0
votes

I'm writing a program to input book information using typedef and function.

Here is my declaration using typedef:

typedef struct {
    char name[1000], author[1000], publisher[1000], description[1000], ISBN[15];
} book;

Here is the function used to add book info:

void addBook(int* n, book list[1000]) {
    printf("Enter number of book you want to add: ");
    fpurge(stdin);
    scanf("%d", n);
    int i;
    for (i = 0; i < *n; i++) {
        printf("Book title: ");
        fpurge(stdin);
        gets(list[i].name);
        printf("Book author: ");
        fpurge(stdin);
        gets(list[i].author);
        printf("Publisher: ");
        fpurge(stdin);
        gets(list[i].publisher);
        printf("Description: ");
        fpurge(stdin);
        gets(list[i].description);
        printf("ISBN: ");
        fpurge(stdin);
        gets(list[i].ISBN);
    }
}

And the final is main:

int main(int argc, char** argv) {
    int n, list[1000];
    addBook(&n, list);
    return (EXIT_SUCCESS);
}

So when I tried to run, it worked. However, the compiler showed me two warning:

  1. warning: passing argument 2 of 'addBook' from incompatible pointer type [-Wincompatible-pointer-types]
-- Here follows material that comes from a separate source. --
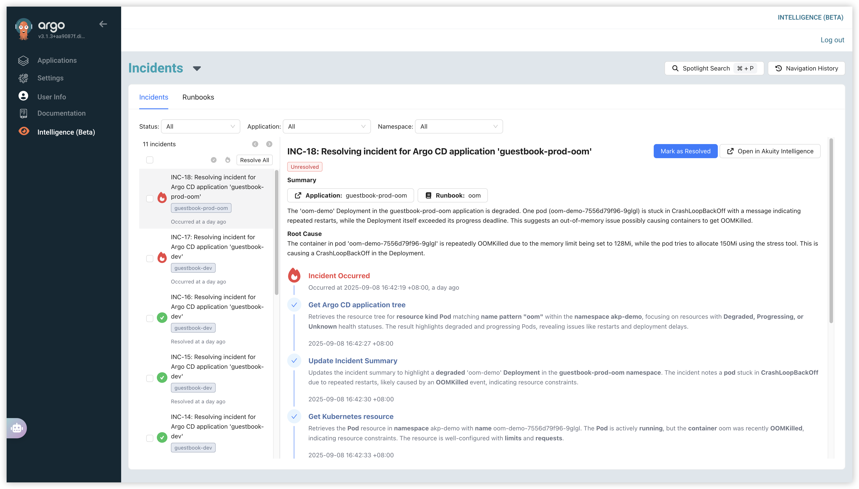Screen dimensions: 859x489
Task: Collapse sidebar with the back arrow
Action: 103,24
  2. expected 'book *' but argument is of type 'int'

My question is: Are these warnings considered as errors? If yes, what is the correct solution? If no, why the compiler showed it?

P/s: I use Netbean IDE.

2

2 Answers

1
votes

Are these warnings considered as errors? I

In C most every warning if ignored leads to more or less fatal behaviour sooner or later. In may such cases the infamous Undefined Behaviour is invoked, which means that from that moment on anything can happen. The code might work, or not, sometimes only, or just Mondays or ...

So take these warnings serious and fix your code accordingly.

To do so change

 int n, list[1000];

to be

 int n;
 book list[1000];     
0
votes

Are these warnings considered as errors? If yes, what is the correct solution? If no, why the compiler showed it?

You should treat warnings as errors, really. Why? The compiler today might issue a warning for some unsafe operation, but the next version of the compiler might treat it as an error.

A warning would also typically denote you're performing some unsafe or undefined operation - the fact it works just means you got lucky. So: treat warnings as errors.

I suspect the reason it worked was because you happened to allocate a pointer to some memory and you just got lucky that it worked.